Jogos de poder, créditos de carbono
Créditos de carbono viraram vitrine ambiental para países ricos, enquanto o Brasil corre o risco de trocar produção e soberania por um mercado restrito, incerto e subordinado a interesses externos.

Créditos de carbono viraram vitrine ambiental para países ricos, enquanto o Brasil corre o risco de trocar produção e soberania por um mercado restrito, incerto e subordinado a interesses externos
Os créditos de carbono foram promovidos como uma ferramenta de incentivo capaz de recompensar práticas benéficas, a partir do Protocolo de Kyoto (1997), o que foi reafirmado no Acordo de Paris (2015). A ferramenta, porém, vem sofrendo críticas diversas.

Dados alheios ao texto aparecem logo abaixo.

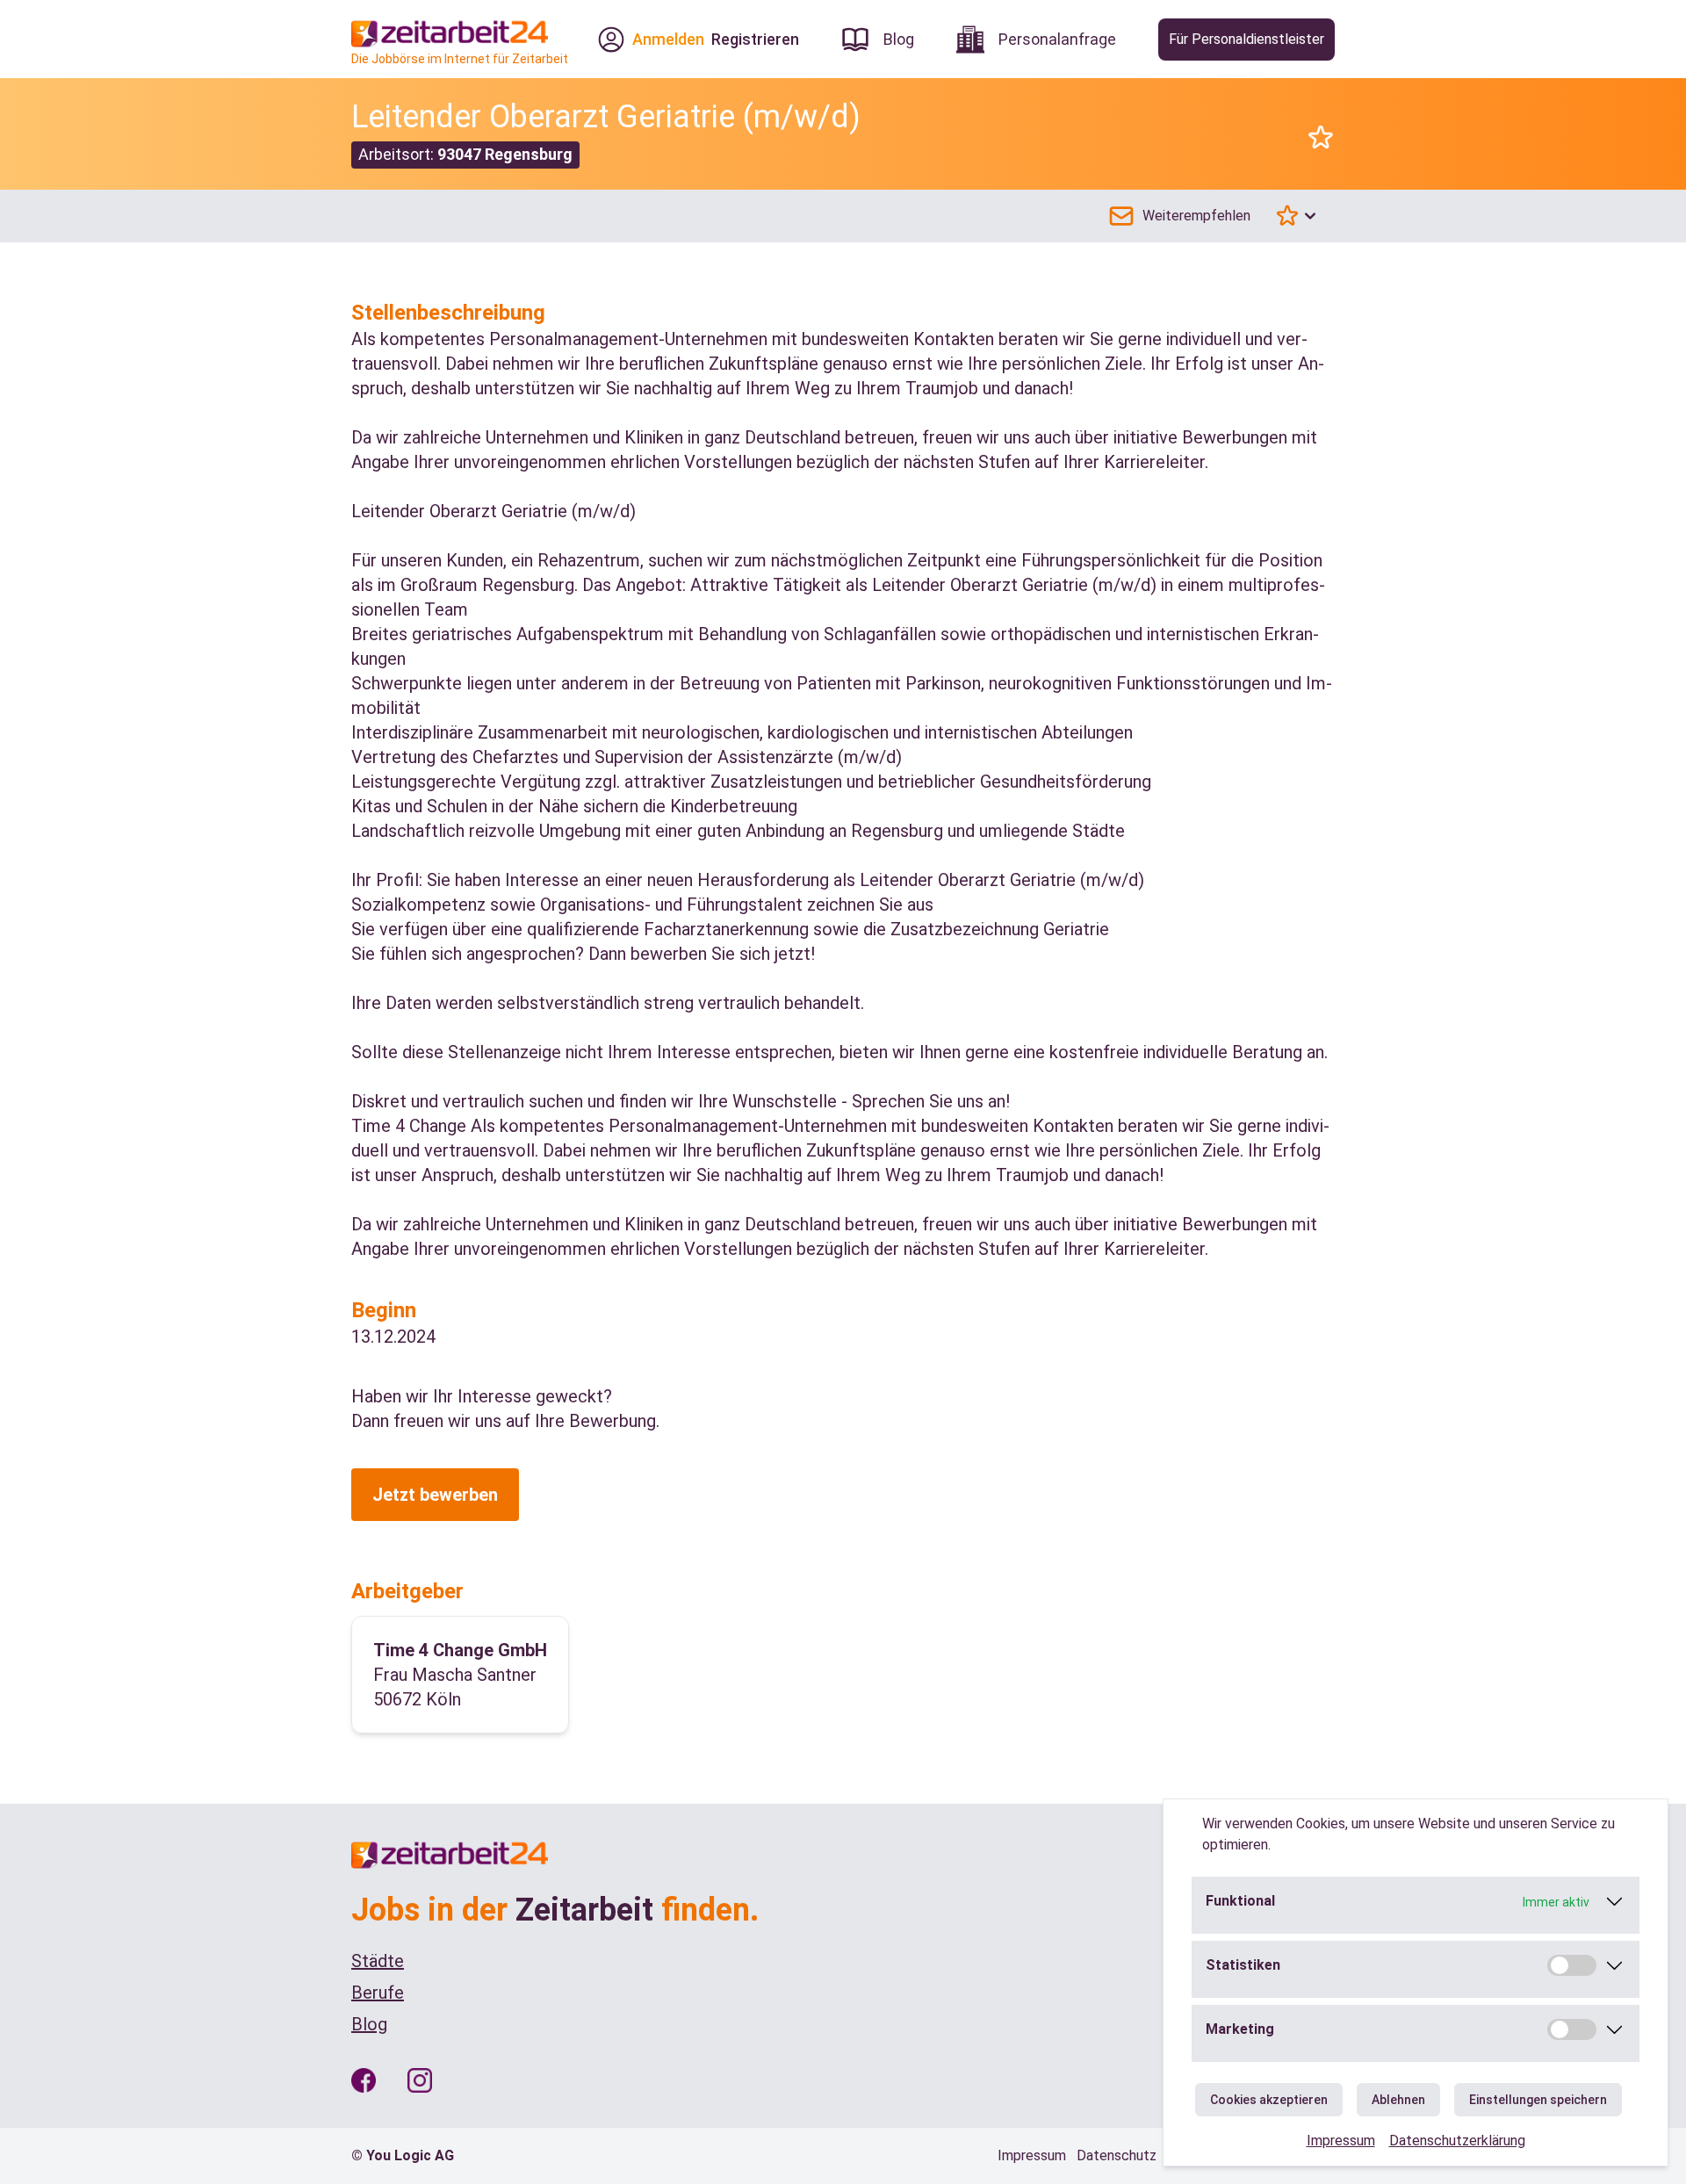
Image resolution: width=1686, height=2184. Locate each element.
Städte (377, 1960)
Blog (369, 2024)
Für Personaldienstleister (1246, 39)
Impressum (1341, 2140)
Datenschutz (1116, 2155)
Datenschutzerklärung (1457, 2140)
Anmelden (668, 39)
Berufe (377, 1992)
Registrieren (755, 39)
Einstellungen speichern (1538, 2100)
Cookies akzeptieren (1269, 2100)
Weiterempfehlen (1196, 215)
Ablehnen (1398, 2100)
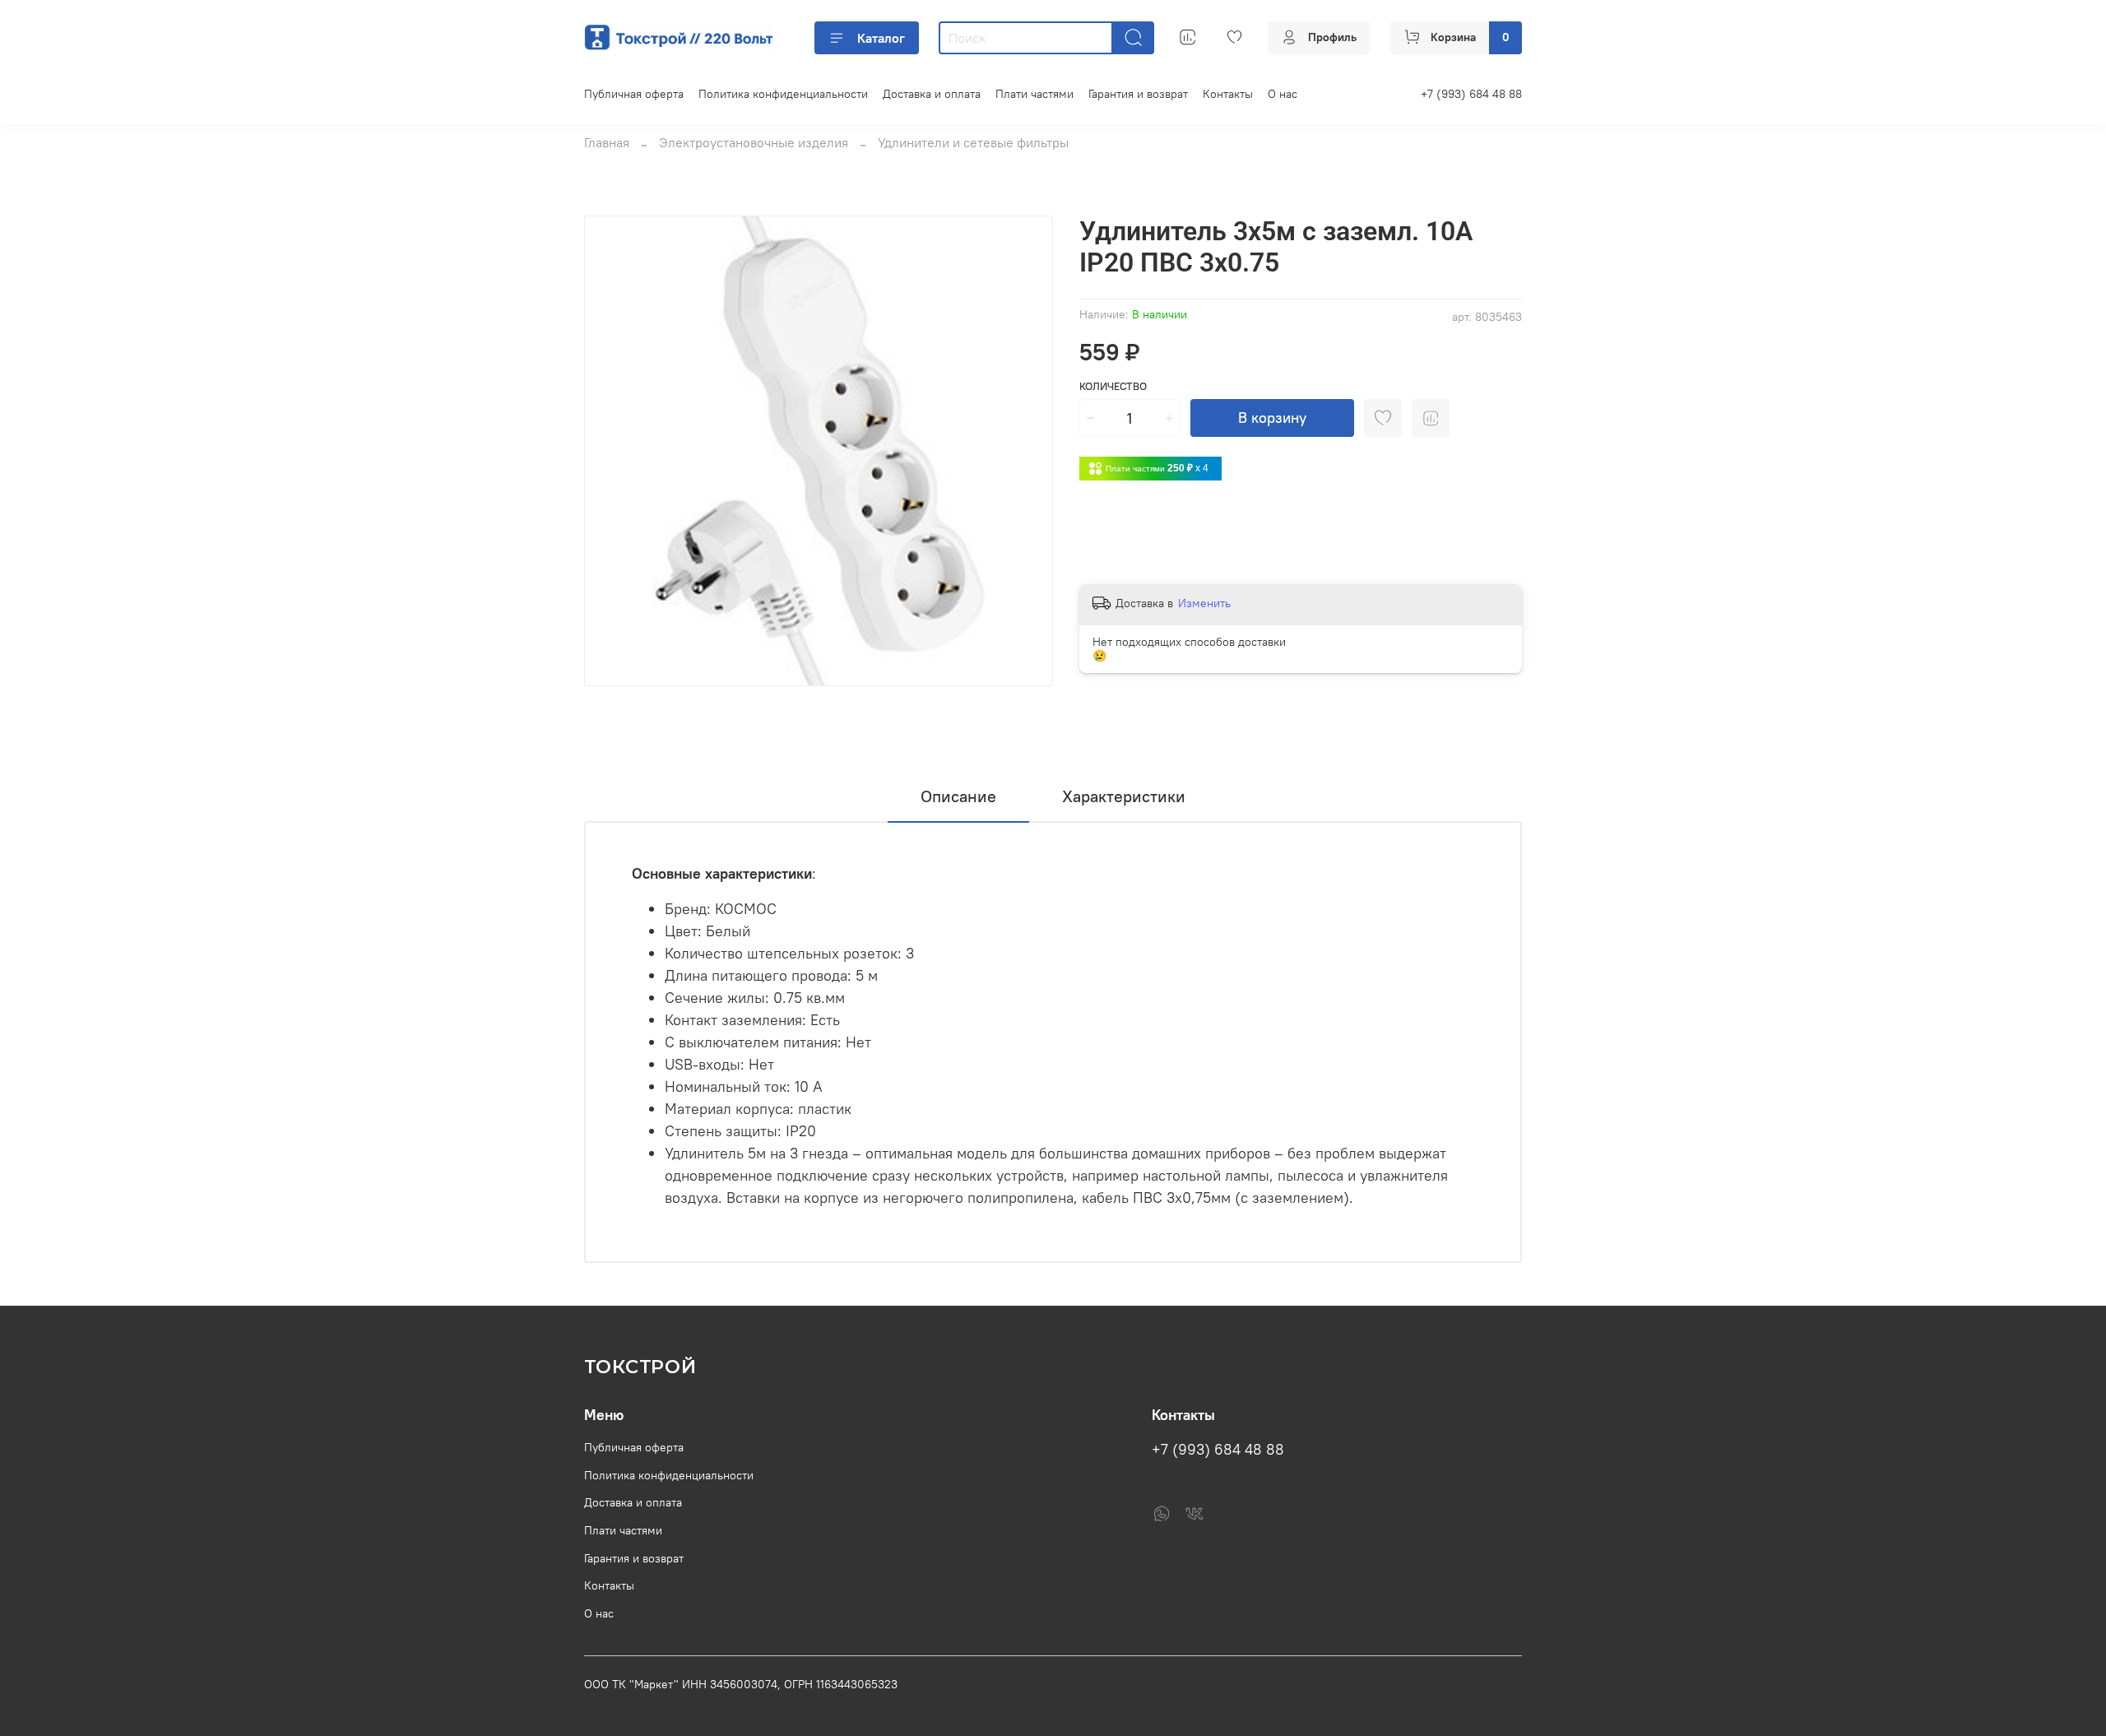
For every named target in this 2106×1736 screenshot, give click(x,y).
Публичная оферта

O professor de direito da Fundação Getúlio Vargas (FGV), Daniel Vargas, apontou em entrevista para Forbes que a postura dos estados europeus também mudou nesse quesito.
“A Europa, que estimulava fortemente a adoção do mercado de carbono por outros países, mudou o script e começou a adotar medidas unilaterais para fazer valer a sua expectativa ambiental”, diz o professor. Isto é, os governos europeus julgaram os incentivos financeiros insuficientes e decidiram por medidas mais duras para pressionar outros países a adotar medidas ambientais.
Críticos ligados às posições ambientalistas atacam os créditos de carbono por considerá-los “licenças para poluir” ou por não aceitarem que empresas como as petrolíferas ganhem legitimidade ambiental por meio de mecanismos compensatórios. Para esses críticos, as petrolíferas deveriam deixar de existir, os combustíveis fósseis ser banidos e a produção, em geral, decrescer. Algumas ONGs militantes também se dedicam a expor esquemas ligados ao mercado de carbono, sem necessariamente rejeitar sua existência regulada. Contudo, é preciso guardar ressalvas: um setor interessado em controlar o mercado, por meio da produção de regulações e da presença em organismos de controle e certificação, pode tentar impor barreiras de entrada contra players poderosos como as próprias petrolíferas. Ou seja, certas organizações podem estar interessadas em um sistema centralizado e compulsório, não apenas para garantir o máximo de reduções ou impor contribuições a todas as empresas, mas também por interesse em restringir a atuação dentro do mercado.
Como disse o professor Daniel Vargas, trata-se de “um mercado de boutique”, que beneficia poucos e ainda é permeado por incertezas.
“O grande problema que muitas vezes afeta essa discussão é querer pressupor que o modelo do que é verde e sustentável seja ditado por um ou outro país”, disse ainda o professor, oferecendo um fundamento técnico além das preocupações políticas inerentes à questão: os outros países têm solo, clima e formas de produzir diferentes das condições que imperam no Brasil.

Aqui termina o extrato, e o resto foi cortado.